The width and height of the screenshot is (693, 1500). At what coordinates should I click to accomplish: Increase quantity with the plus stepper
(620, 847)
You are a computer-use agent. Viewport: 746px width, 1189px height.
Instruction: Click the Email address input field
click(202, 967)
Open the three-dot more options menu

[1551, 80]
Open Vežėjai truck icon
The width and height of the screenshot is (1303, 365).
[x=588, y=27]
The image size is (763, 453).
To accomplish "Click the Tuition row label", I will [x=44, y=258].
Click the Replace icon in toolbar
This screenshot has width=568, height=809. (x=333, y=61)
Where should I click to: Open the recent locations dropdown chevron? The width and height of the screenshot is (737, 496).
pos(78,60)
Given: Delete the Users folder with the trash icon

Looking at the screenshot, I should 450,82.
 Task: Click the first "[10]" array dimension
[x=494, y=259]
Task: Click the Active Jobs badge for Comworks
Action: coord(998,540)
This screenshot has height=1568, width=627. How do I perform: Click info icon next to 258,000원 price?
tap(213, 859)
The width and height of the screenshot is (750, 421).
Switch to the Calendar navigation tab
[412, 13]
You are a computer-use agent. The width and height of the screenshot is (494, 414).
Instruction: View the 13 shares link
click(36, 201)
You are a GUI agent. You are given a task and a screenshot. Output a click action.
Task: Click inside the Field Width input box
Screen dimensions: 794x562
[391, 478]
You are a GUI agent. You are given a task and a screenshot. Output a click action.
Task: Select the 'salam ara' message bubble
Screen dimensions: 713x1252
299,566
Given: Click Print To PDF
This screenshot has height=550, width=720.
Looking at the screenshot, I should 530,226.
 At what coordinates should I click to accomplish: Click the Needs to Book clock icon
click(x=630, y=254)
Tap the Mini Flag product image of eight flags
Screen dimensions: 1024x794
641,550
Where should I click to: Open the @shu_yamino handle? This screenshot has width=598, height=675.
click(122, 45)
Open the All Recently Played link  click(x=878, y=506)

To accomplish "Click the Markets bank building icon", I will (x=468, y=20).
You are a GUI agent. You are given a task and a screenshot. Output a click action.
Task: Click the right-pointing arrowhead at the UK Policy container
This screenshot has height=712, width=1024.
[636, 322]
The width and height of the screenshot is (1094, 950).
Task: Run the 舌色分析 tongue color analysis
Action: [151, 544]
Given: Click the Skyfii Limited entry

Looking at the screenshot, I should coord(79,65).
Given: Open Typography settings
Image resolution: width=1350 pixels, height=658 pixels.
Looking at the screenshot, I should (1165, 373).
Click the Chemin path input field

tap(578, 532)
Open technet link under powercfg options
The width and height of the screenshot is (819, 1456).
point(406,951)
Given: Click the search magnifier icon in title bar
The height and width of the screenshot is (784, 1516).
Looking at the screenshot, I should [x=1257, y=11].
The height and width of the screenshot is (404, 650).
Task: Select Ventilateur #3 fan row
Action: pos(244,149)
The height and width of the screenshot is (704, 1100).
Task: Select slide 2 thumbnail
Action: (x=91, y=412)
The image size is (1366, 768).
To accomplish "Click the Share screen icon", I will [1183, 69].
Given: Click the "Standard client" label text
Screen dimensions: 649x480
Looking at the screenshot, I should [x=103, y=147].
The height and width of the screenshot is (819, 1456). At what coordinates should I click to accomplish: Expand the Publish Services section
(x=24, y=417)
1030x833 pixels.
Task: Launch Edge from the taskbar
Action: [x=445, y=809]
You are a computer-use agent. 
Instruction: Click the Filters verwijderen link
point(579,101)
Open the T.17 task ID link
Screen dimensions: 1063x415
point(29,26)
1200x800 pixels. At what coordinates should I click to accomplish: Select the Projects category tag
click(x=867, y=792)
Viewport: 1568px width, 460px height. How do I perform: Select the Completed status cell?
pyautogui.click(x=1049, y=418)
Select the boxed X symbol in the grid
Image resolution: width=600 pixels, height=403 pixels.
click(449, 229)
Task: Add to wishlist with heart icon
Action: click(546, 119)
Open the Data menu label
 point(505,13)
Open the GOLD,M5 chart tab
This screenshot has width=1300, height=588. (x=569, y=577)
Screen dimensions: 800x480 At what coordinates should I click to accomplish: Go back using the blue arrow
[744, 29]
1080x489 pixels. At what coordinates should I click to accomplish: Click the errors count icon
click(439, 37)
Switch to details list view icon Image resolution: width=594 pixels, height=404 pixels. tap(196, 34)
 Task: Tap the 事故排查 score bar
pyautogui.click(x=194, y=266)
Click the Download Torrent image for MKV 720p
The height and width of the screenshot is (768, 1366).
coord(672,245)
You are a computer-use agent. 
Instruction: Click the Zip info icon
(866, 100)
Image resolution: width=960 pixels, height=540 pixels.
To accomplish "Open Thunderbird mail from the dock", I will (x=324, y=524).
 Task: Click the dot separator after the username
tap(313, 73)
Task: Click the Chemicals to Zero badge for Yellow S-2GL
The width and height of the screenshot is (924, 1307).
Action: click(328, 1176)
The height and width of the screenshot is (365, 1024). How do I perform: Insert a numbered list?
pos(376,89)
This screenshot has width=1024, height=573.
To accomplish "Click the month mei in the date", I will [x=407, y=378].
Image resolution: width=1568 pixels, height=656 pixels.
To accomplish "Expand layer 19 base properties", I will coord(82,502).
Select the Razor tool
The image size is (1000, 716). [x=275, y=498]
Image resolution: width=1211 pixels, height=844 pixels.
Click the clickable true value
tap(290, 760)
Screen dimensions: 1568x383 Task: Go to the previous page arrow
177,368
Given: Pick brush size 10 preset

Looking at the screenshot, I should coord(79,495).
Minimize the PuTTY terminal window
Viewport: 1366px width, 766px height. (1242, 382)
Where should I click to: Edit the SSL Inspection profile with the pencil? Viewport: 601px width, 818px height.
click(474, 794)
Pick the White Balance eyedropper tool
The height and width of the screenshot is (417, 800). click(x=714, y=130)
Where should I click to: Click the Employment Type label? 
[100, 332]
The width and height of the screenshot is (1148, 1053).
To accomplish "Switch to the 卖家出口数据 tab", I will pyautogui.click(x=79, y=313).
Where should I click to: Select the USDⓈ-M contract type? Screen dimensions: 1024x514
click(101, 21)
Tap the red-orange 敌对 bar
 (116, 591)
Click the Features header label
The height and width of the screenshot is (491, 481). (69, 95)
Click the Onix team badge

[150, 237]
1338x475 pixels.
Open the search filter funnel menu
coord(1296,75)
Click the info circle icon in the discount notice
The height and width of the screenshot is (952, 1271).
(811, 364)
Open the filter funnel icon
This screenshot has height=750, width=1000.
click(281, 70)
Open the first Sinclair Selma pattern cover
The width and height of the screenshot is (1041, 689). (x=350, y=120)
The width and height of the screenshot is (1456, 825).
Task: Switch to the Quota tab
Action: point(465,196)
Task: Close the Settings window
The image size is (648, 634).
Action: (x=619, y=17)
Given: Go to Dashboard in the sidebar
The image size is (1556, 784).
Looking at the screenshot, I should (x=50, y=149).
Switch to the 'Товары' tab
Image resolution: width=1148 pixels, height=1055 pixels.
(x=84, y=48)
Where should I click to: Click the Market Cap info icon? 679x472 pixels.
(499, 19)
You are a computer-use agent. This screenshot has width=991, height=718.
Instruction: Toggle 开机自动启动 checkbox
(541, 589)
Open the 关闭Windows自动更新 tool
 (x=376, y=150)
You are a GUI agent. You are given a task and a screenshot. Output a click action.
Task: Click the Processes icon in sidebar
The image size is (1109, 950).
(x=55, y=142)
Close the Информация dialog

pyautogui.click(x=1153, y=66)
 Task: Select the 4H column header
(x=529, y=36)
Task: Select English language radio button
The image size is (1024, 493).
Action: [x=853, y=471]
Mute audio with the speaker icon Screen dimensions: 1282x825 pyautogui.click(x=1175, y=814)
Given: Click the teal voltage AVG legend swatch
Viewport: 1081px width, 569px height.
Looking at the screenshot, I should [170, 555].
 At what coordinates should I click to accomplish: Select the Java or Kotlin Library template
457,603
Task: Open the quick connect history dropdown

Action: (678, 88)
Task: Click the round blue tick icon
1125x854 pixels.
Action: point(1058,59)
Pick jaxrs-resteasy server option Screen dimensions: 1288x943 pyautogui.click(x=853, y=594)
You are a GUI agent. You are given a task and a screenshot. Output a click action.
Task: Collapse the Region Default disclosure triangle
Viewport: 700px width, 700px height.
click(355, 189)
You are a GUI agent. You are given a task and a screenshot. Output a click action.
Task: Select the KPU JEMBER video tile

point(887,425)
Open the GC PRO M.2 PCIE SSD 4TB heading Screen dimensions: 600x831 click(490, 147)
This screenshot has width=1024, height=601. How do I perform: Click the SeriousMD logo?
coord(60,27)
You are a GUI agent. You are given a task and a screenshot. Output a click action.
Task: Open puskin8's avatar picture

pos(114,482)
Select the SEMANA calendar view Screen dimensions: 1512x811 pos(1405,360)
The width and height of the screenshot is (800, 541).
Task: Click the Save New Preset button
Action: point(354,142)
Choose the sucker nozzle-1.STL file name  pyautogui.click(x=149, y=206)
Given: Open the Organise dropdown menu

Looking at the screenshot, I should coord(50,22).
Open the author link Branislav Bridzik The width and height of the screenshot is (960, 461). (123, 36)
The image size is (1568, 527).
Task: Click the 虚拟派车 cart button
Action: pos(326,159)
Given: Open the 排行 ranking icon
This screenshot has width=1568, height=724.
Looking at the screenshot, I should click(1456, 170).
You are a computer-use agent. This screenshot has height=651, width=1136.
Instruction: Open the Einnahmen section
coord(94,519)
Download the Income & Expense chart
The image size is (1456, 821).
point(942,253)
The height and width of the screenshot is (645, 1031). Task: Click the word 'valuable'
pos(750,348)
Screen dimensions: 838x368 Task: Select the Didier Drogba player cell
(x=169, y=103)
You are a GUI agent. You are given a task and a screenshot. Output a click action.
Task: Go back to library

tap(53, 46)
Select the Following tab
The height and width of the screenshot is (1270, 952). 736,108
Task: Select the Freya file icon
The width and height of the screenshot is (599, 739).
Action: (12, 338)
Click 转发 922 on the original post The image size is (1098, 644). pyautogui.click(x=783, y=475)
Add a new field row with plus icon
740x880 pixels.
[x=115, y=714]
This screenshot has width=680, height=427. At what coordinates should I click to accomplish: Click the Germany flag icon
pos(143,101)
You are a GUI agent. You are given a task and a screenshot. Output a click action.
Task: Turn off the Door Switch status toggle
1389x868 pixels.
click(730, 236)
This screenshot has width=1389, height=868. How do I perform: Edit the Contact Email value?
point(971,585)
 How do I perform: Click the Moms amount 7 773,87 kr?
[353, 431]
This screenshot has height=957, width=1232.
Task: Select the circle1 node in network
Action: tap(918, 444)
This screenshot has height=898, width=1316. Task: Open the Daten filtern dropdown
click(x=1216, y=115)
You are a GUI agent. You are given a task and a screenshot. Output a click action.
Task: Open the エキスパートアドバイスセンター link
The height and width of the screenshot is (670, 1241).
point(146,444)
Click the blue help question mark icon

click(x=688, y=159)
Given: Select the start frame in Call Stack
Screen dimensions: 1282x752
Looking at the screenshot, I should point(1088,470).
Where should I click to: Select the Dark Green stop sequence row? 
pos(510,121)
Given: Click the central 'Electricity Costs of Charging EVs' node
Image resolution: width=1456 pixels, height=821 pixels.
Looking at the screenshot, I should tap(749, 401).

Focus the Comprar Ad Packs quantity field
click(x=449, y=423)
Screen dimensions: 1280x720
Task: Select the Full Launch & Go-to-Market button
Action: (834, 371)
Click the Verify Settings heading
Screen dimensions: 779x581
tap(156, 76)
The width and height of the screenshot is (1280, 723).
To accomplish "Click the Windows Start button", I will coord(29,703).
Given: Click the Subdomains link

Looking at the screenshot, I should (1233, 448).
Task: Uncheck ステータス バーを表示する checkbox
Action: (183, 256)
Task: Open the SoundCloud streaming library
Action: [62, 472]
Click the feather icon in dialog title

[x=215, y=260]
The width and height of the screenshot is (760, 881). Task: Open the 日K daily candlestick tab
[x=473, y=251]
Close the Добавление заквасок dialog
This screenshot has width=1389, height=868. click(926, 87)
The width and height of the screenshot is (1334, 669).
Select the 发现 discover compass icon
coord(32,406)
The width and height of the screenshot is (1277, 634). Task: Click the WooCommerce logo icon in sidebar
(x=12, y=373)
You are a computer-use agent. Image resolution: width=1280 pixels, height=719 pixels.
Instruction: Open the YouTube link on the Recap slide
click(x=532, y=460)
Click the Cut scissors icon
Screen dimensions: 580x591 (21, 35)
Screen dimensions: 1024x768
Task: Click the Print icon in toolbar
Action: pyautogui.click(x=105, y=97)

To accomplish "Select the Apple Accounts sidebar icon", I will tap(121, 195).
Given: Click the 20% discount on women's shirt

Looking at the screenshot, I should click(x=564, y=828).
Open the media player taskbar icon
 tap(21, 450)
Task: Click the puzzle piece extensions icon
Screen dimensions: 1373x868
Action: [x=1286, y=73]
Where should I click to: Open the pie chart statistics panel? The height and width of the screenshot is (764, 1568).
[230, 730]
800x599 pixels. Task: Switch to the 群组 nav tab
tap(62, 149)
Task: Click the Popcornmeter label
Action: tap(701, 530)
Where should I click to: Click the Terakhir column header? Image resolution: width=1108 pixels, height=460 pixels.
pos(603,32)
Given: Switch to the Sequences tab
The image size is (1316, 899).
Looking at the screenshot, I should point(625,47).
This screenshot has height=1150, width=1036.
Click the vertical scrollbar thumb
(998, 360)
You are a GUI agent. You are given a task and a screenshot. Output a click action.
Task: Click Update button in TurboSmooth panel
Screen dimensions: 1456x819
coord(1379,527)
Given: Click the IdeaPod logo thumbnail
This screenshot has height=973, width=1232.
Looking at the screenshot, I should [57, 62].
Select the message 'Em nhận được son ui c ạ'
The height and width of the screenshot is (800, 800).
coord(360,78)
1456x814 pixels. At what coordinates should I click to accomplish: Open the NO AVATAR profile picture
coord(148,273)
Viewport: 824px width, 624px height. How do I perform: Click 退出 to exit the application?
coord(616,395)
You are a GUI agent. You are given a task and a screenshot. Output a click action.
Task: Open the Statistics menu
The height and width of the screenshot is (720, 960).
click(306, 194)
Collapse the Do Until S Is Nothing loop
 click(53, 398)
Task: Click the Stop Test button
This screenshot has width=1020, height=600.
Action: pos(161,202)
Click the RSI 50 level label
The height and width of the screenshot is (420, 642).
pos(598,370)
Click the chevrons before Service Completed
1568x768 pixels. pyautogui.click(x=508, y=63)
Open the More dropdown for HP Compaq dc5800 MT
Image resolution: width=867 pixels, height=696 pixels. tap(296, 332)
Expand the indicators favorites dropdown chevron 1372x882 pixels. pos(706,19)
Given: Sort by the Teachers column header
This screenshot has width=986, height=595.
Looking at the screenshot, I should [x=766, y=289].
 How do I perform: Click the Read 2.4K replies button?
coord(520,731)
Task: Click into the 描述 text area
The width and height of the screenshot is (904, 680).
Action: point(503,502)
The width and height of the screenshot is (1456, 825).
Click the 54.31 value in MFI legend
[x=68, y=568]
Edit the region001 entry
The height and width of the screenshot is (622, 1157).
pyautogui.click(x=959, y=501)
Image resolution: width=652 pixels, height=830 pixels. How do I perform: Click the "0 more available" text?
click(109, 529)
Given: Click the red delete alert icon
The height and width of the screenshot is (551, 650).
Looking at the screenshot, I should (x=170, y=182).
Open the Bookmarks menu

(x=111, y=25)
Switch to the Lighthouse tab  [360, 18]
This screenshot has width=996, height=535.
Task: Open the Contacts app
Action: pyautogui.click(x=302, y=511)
##########
Give back exactly the lines from the line holding "Screen dimensions: 1456x819" through the last line of the listing, including both.

Screen dimensions: 1456x819
coord(1379,527)
Given: Click the IdeaPod logo thumbnail
This screenshot has height=973, width=1232.
Looking at the screenshot, I should [57, 62].
Select the message 'Em nhận được son ui c ạ'
The height and width of the screenshot is (800, 800).
coord(360,78)
1456x814 pixels. At what coordinates should I click to accomplish: Open the NO AVATAR profile picture
coord(148,273)
Viewport: 824px width, 624px height. How do I perform: Click 退出 to exit the application?
coord(616,395)
You are a GUI agent. You are given a task and a screenshot. Output a click action.
Task: Open the Statistics menu
The height and width of the screenshot is (720, 960).
click(306, 194)
Collapse the Do Until S Is Nothing loop
 click(53, 398)
Task: Click the Stop Test button
This screenshot has width=1020, height=600.
Action: pos(161,202)
Click the RSI 50 level label
The height and width of the screenshot is (420, 642).
pos(598,370)
Click the chevrons before Service Completed
1568x768 pixels. pyautogui.click(x=508, y=63)
Open the More dropdown for HP Compaq dc5800 MT
Image resolution: width=867 pixels, height=696 pixels. tap(296, 332)
Expand the indicators favorites dropdown chevron 1372x882 pixels. pos(706,19)
Given: Sort by the Teachers column header
This screenshot has width=986, height=595.
Looking at the screenshot, I should [x=766, y=289].
 How do I perform: Click the Read 2.4K replies button?
coord(520,731)
Task: Click into the 描述 text area
The width and height of the screenshot is (904, 680).
Action: point(503,502)
The width and height of the screenshot is (1456, 825).
Click the 54.31 value in MFI legend
[x=68, y=568]
Edit the region001 entry
The height and width of the screenshot is (622, 1157).
pyautogui.click(x=959, y=501)
Image resolution: width=652 pixels, height=830 pixels. How do I perform: Click the "0 more available" text?
click(109, 529)
Given: Click the red delete alert icon
The height and width of the screenshot is (551, 650).
Looking at the screenshot, I should (x=170, y=182).
Open the Bookmarks menu

(x=111, y=25)
Switch to the Lighthouse tab  [360, 18]
This screenshot has width=996, height=535.
Task: Open the Contacts app
Action: pyautogui.click(x=302, y=511)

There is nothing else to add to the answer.